Черные ангелы | Страница: 40

  • Georgia
  • Verdana
  • Tahoma
  • Symbol
  • Arial
16
px

Матильда раздвинула шторы, прижалась лбом к стеклу. Она слышала, как бьется о камни Бальон и перекликаются два соловья у Фронтенаков. Симфорьен наказывал ей ни в коем случае не открывать окно: «от пыльцы и прочей растительной пакости» у него обострялись приступы. Но она задыхалась в этой зловонной комнате. Запах курений и мочи спирал ей грудь. И только тонкое стекло отделяло ее от свежего воздуха, молочно-белой ночи, посеребрившей увядающие гроздья сирени и первые цветы боярышника.

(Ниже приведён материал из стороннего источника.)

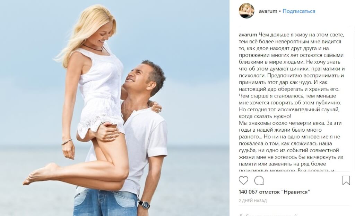Open the avarum profile picture avatar
This screenshot has width=355, height=216.
246,11
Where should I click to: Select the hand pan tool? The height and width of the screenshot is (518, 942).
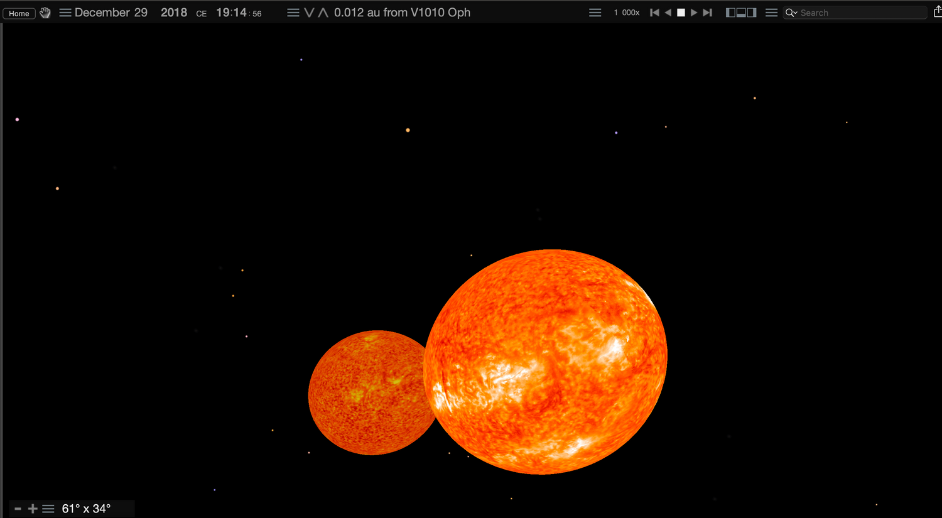coord(45,13)
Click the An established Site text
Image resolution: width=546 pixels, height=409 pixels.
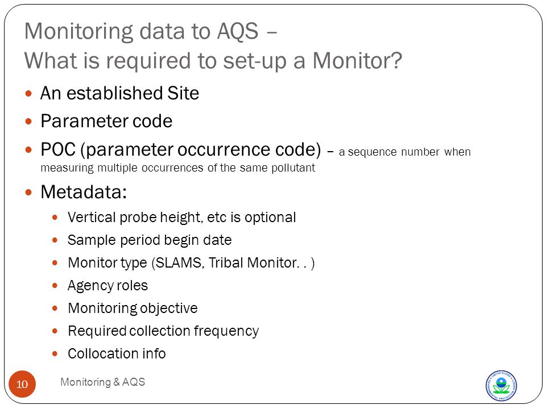click(120, 93)
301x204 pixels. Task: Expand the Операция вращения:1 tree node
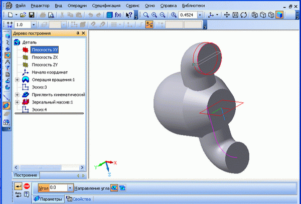18,80
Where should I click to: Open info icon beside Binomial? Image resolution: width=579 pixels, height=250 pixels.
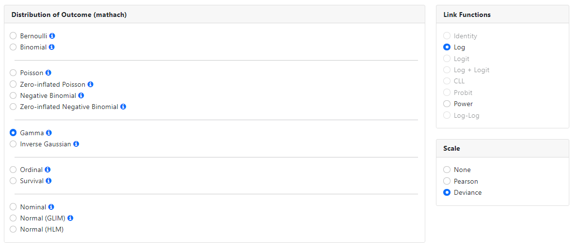coord(52,47)
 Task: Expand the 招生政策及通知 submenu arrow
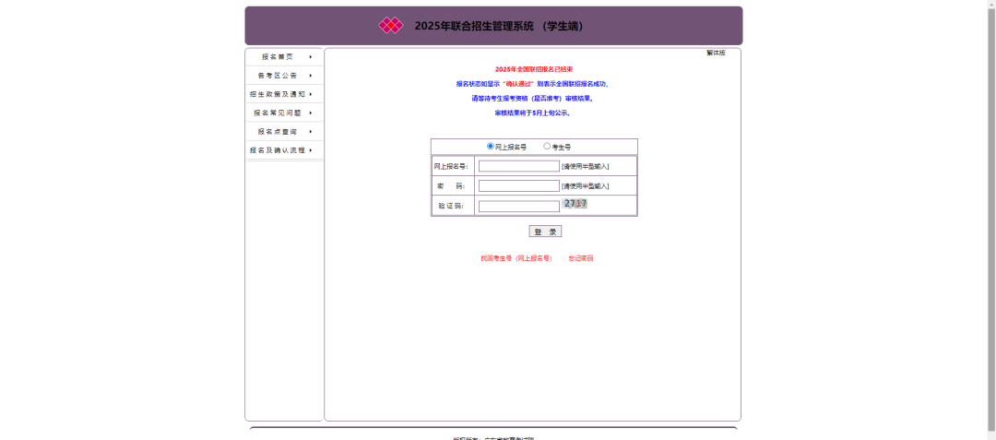coord(311,94)
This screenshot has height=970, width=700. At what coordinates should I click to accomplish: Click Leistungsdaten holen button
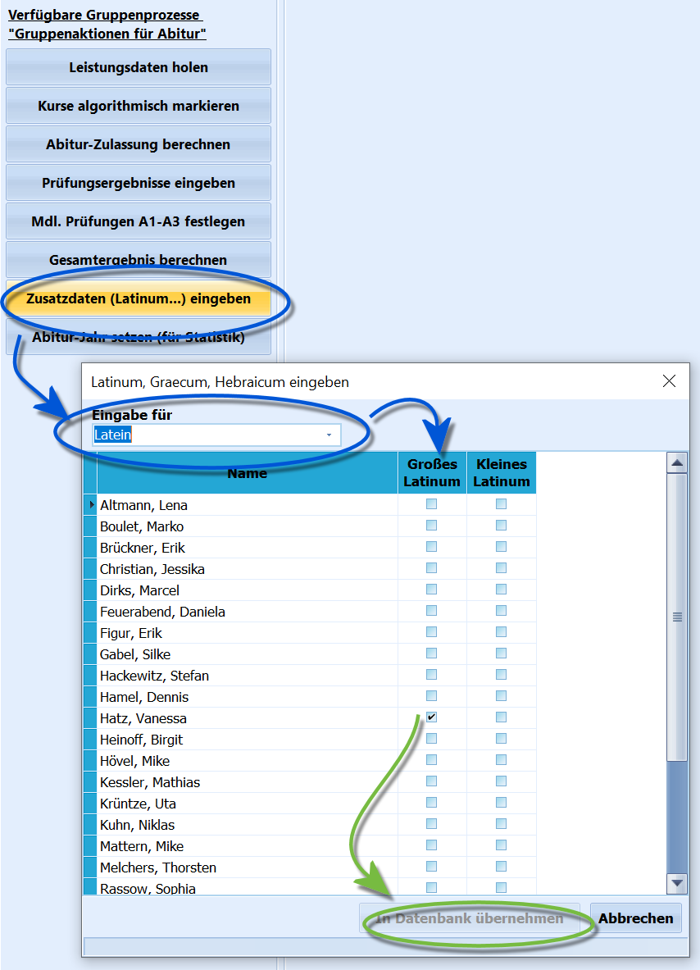[x=139, y=67]
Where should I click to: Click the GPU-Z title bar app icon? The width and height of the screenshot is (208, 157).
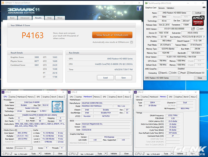(x=146, y=3)
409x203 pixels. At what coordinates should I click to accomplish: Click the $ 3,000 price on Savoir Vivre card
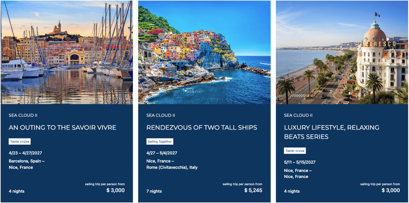tap(115, 190)
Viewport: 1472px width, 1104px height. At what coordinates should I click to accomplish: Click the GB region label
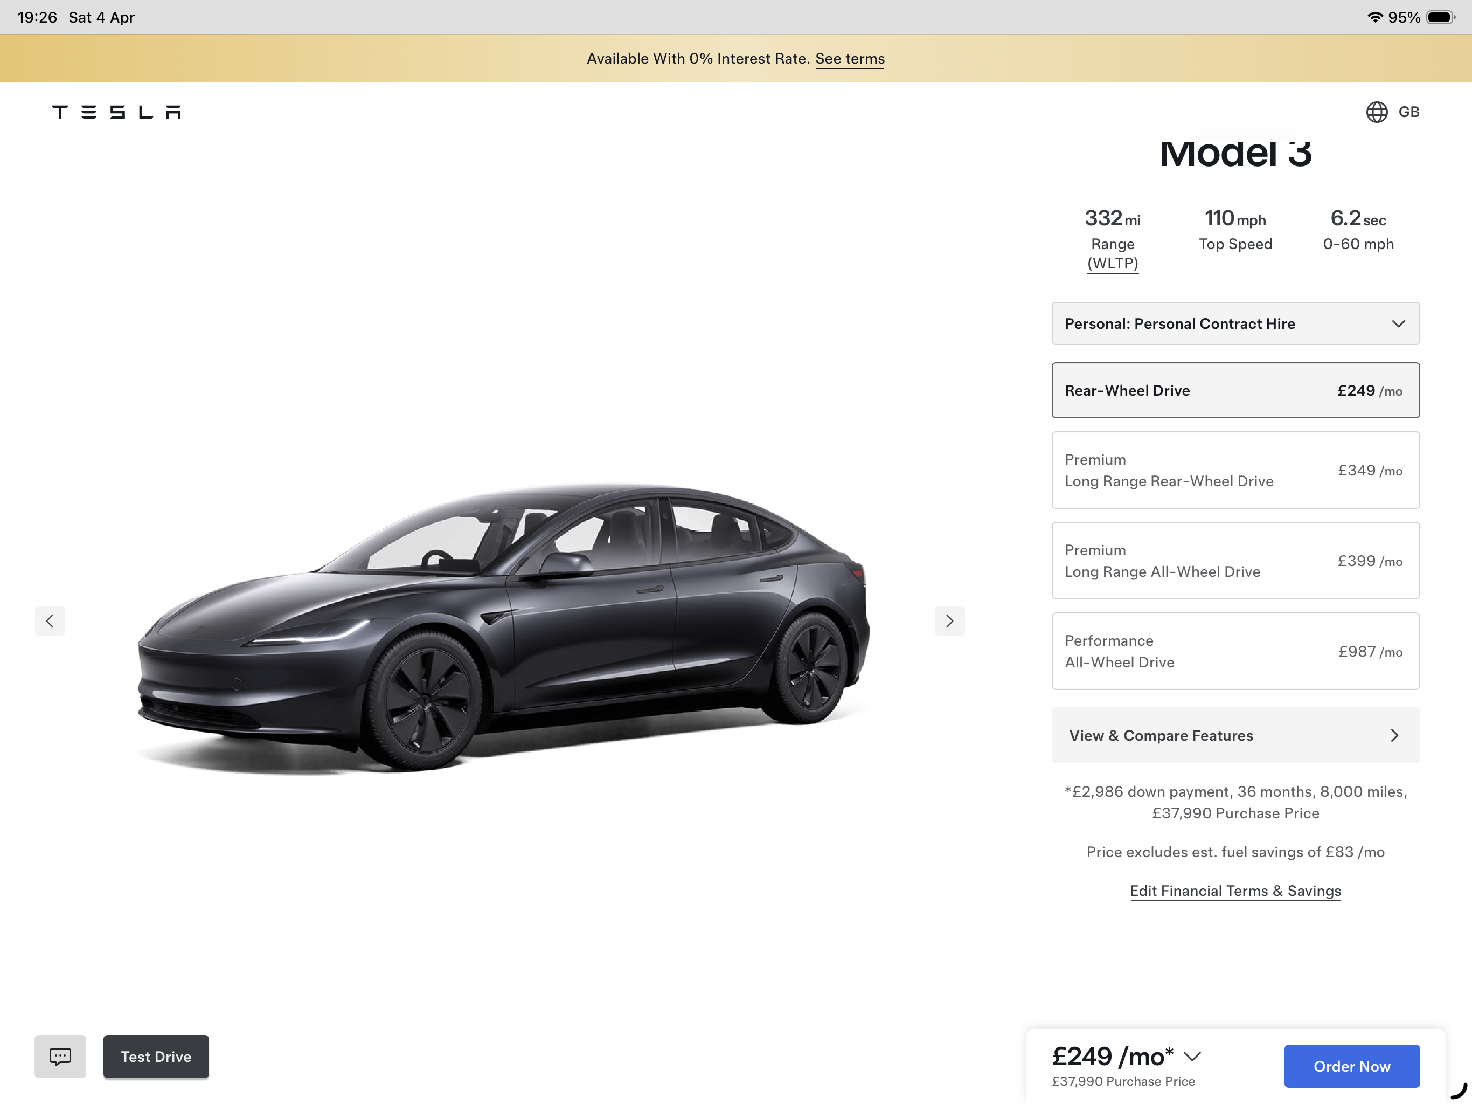click(1409, 112)
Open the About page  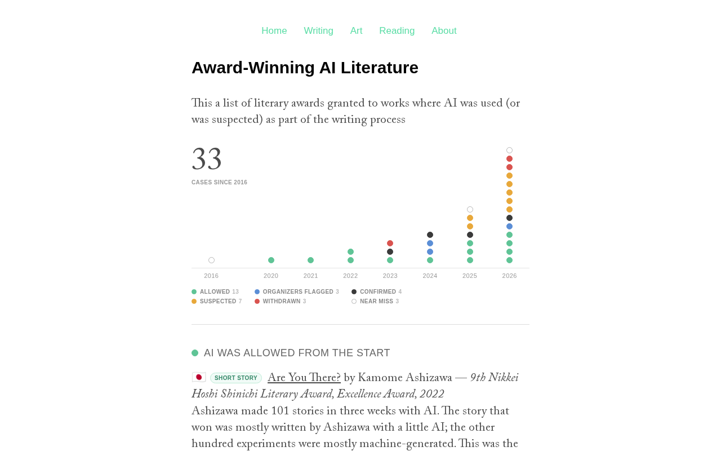click(x=444, y=31)
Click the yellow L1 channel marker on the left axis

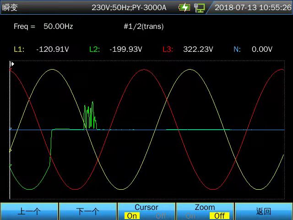[11, 150]
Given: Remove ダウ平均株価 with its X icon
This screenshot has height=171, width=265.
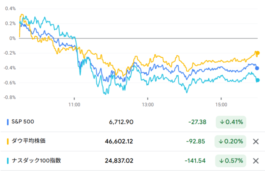Looking at the screenshot, I should click(x=256, y=142).
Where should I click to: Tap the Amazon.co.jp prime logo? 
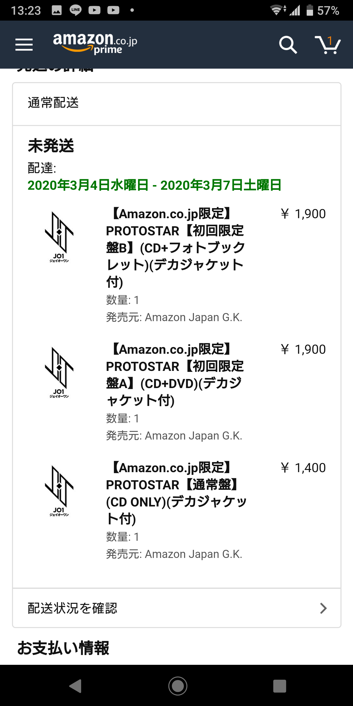(95, 44)
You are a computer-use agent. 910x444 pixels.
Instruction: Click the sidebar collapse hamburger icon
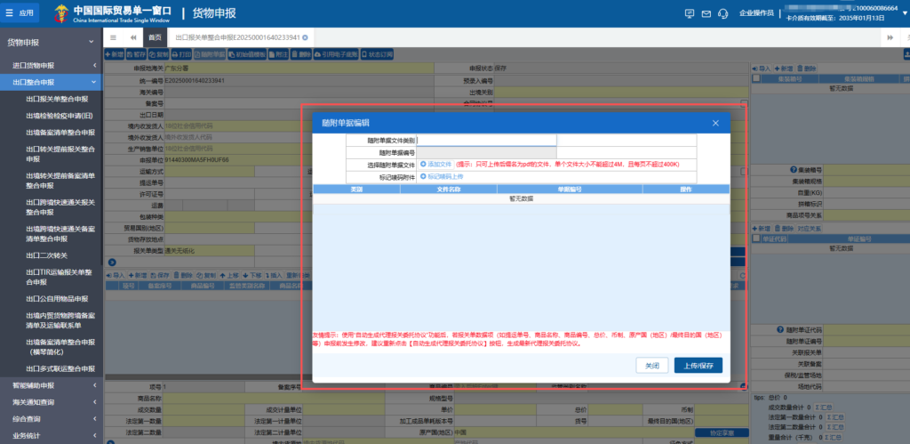[x=114, y=37]
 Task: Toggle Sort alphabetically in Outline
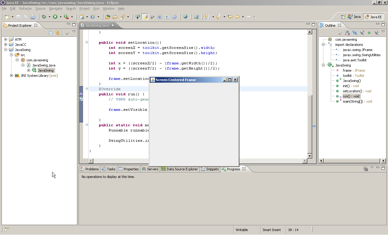pyautogui.click(x=347, y=33)
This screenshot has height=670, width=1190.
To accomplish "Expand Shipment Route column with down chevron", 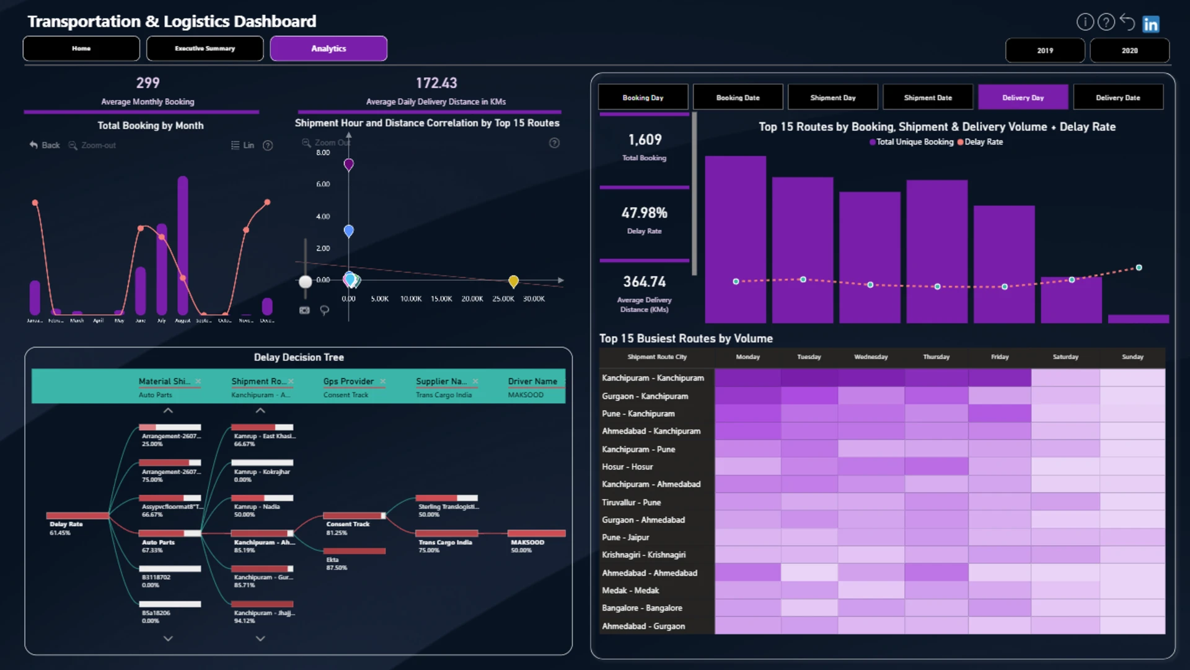I will pos(260,638).
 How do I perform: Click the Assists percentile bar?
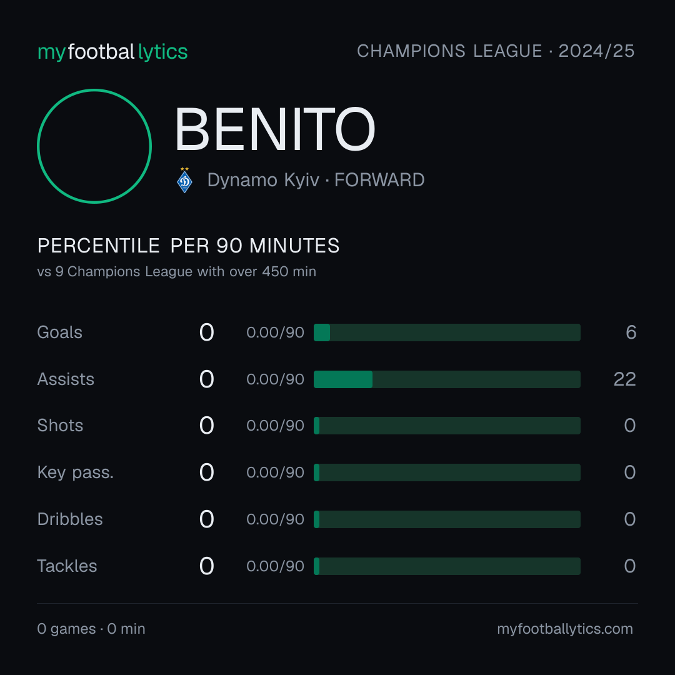(x=447, y=379)
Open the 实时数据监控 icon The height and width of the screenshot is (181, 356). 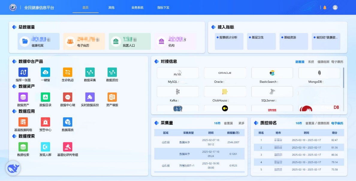[x=90, y=97]
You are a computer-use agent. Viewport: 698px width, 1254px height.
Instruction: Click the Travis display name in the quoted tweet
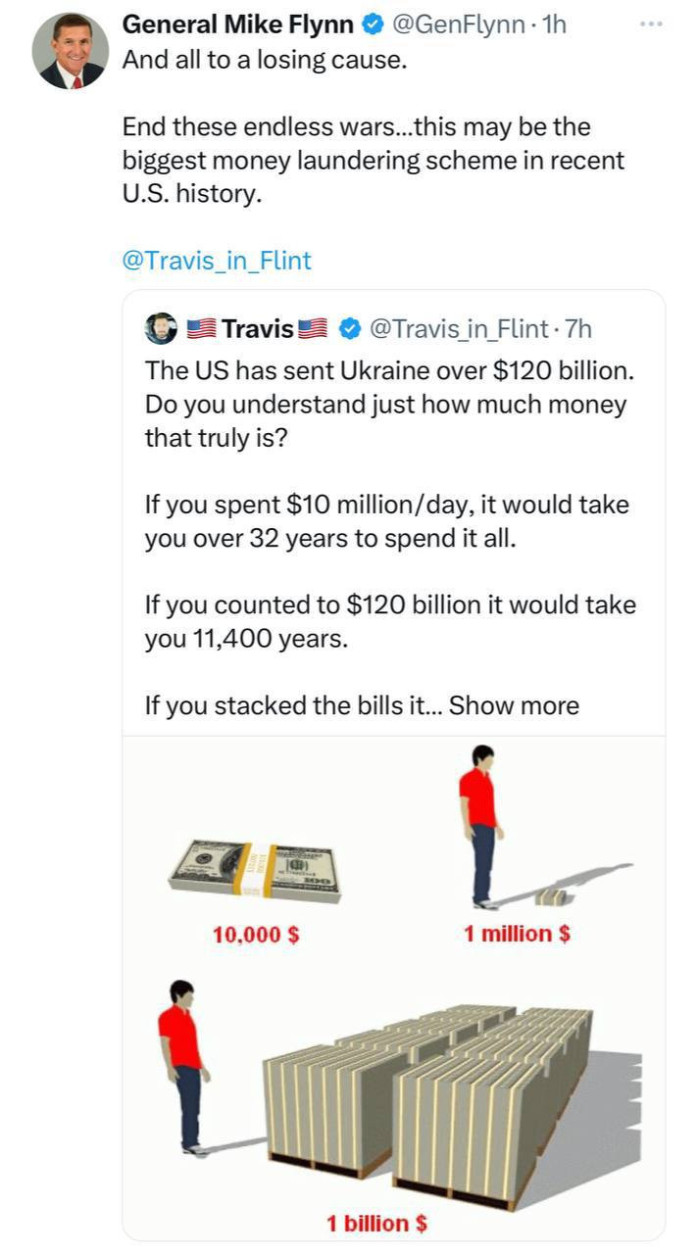pos(257,329)
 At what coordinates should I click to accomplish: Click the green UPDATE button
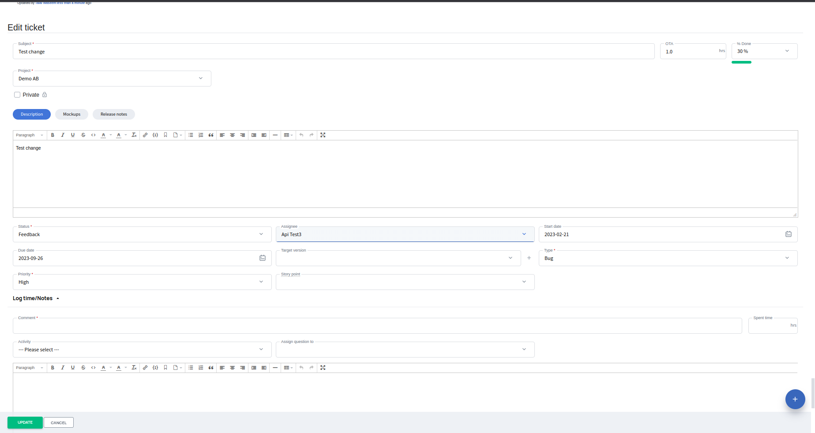pos(25,423)
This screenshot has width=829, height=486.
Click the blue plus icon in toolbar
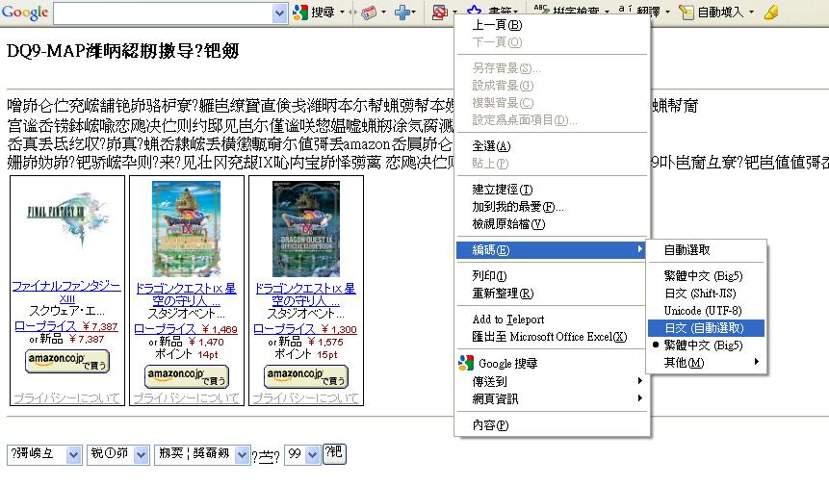(x=403, y=13)
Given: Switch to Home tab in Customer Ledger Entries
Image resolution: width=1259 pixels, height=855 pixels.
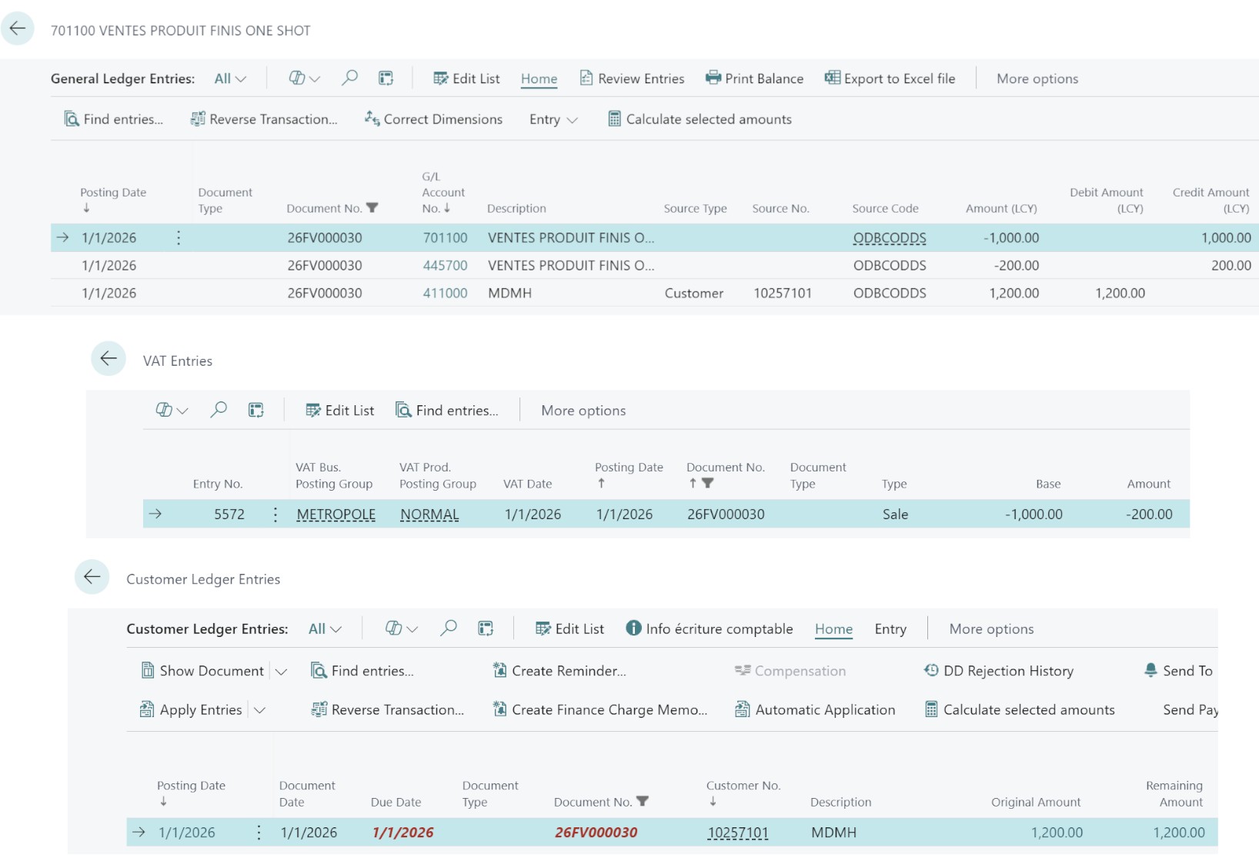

Рука ее потянулась к шпингалету и замерла…

— Нет, нельзя, — спохватилась Матильда.

Аббат Форка сказал ей: «Не спрашивайте меня, какова степень вашего участия в этом преступлении. Вам отпускается ваш грех. Но при условии, что вы будете выполнять все, что нужно по уходу за мужем: Господь ждет от вас полной и безоговорочной самоотдачи!» Поначалу подчинение этому приказу принесло ей облегчение и покой. Но в этот вечер, впервые со дня исповеди, ей стало невмоготу.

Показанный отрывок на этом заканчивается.